Mathews, the President of the Kettering Foundation, does not dwell on ills recounted elsewhere. He acknowledges that citizens feel marginalized and reviews the systemic problems of self-rule and the ever-shifting nature of the political ecosystem. His chief contribution here is in calling attention to the citizen models and institutional practices that are attainable and may lead to the civic capacity-building that he hopes to see come about. In a time when some find the very notion of small “d” democracy radical and impractical in a large, globally engaged nation such as ours, Mathews strikes notes that are decidedly non-radical and workable.
My own views on our democratic experiment are more radical than Mathews’, but his are useful starting points that are digestible for those who are not in the fulltime business of thinking about how things work (or don’t work). Many of us immersed in citizen participatory work are constantly taught the lesson to start where people are at and then trust them to spot dysfunction and alternative remedies as they work together through possible approaches to democratic decision-making.

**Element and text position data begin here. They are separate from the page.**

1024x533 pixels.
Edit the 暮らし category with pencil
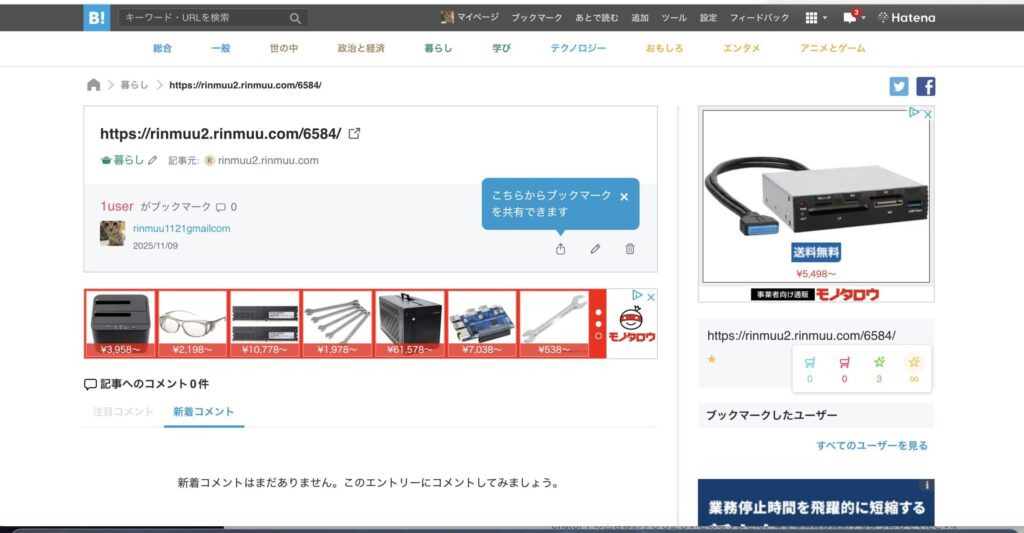tap(153, 160)
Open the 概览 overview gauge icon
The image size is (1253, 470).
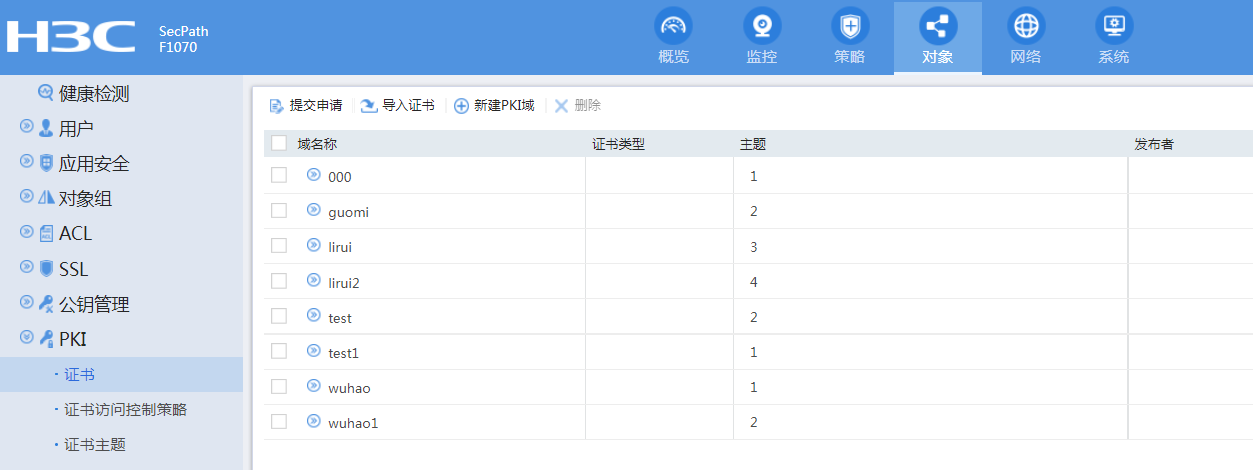pos(673,25)
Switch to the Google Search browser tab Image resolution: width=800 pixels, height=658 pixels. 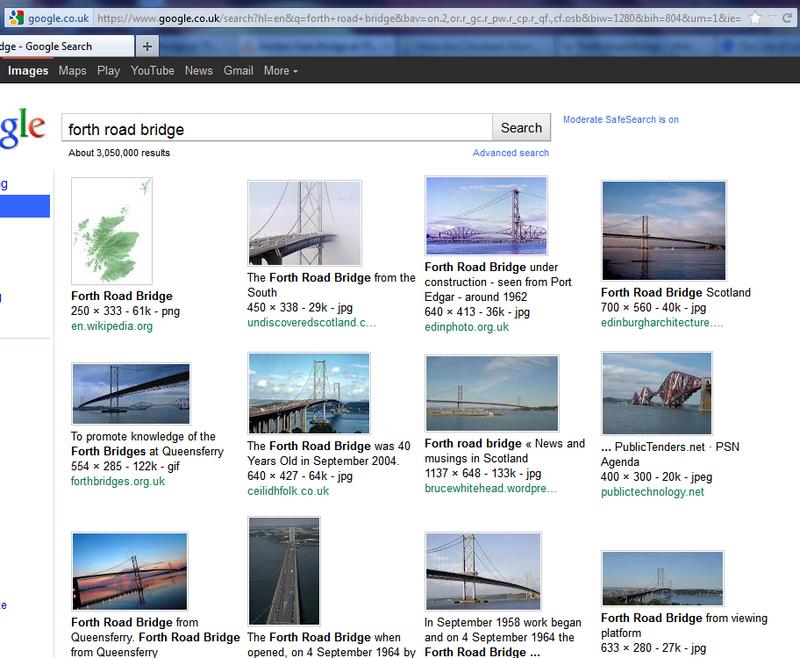click(62, 46)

The Kettering Foundation’s contributions to public conversation are notable and they occupy a crucial space on what I call the “deliberative continuum”. It is a space that others would have a difficult time filling or filling so well. Mathews, however, addresses the public conversation landscape in fashion broader than many of us connect to Kettering. His chapter on “framing” issues on deliberation is one of the most succinct pieces of guidance for authentic public conversation I have seen.
For the last several years I have been asked from time to time to recommend some initial reading in the area of democratic practice. I have often referred contacts to Parker J. Palmer’s Healing the Heart of Democracy. Add The Ecology of Democracy to my short list.